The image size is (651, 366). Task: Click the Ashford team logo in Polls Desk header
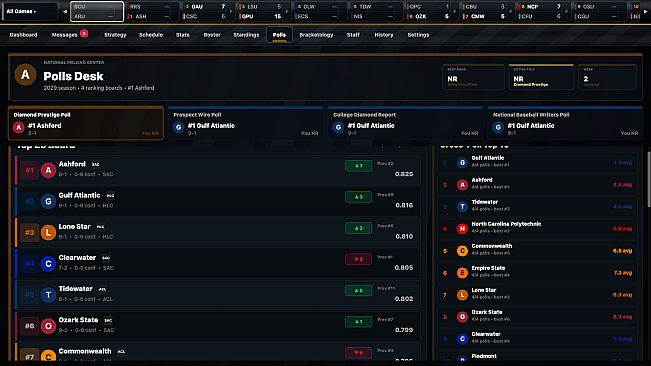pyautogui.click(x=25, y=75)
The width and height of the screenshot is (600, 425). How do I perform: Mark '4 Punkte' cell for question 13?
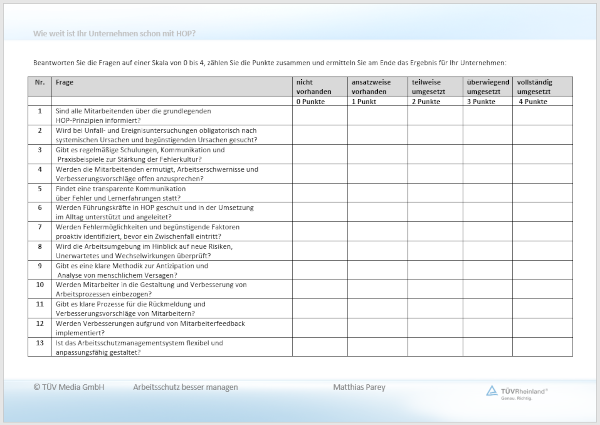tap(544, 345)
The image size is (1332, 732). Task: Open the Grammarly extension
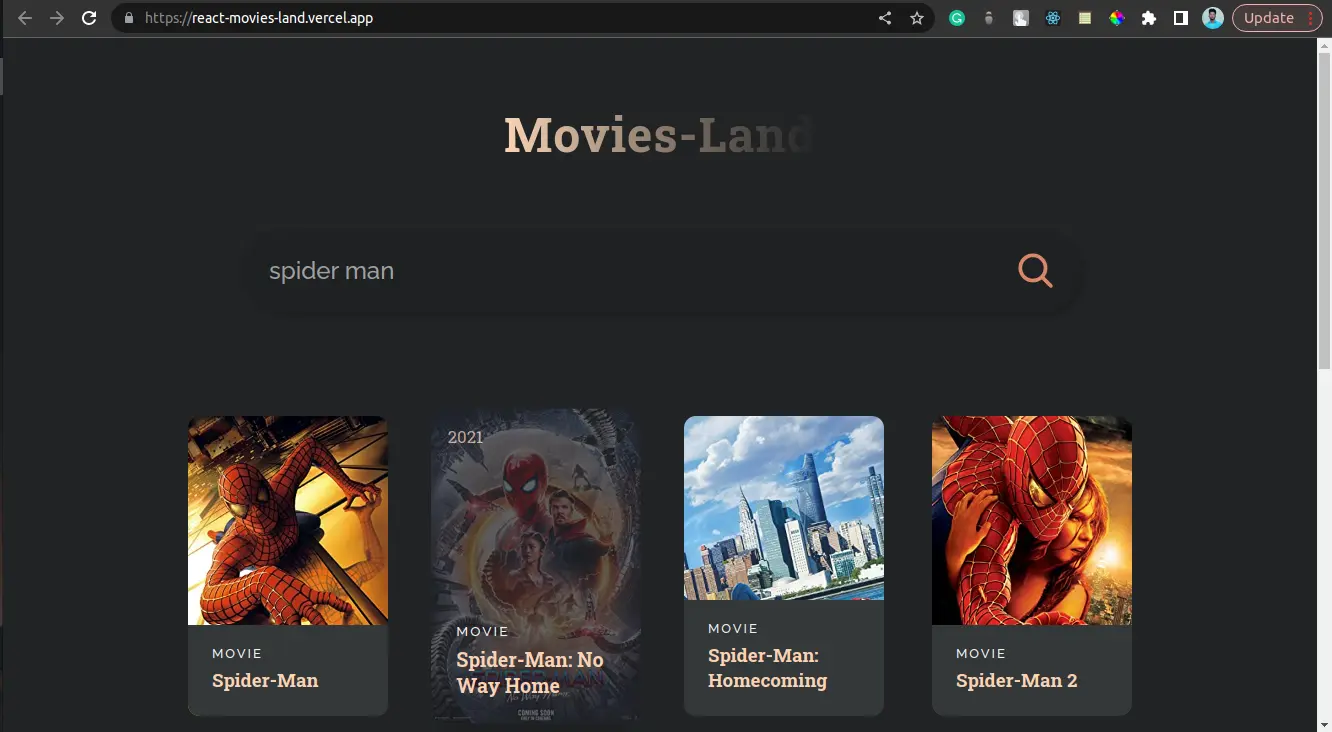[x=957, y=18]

Exercise objective:
Copy out all of the entries above, substituting "screenshot size" for every occurrence of "image size" and keeping everything else the same. Leave out the pictures.

Result of this exercise:
The screenshot size is (651, 366). Task: Click the Ashford team logo in Polls Desk header
pyautogui.click(x=25, y=75)
The width and height of the screenshot is (600, 425). How do I perform: Mark '4 Punkte' cell for question 13?
tap(544, 345)
The screenshot size is (1332, 732). Task: Open the Grammarly extension
[x=957, y=18]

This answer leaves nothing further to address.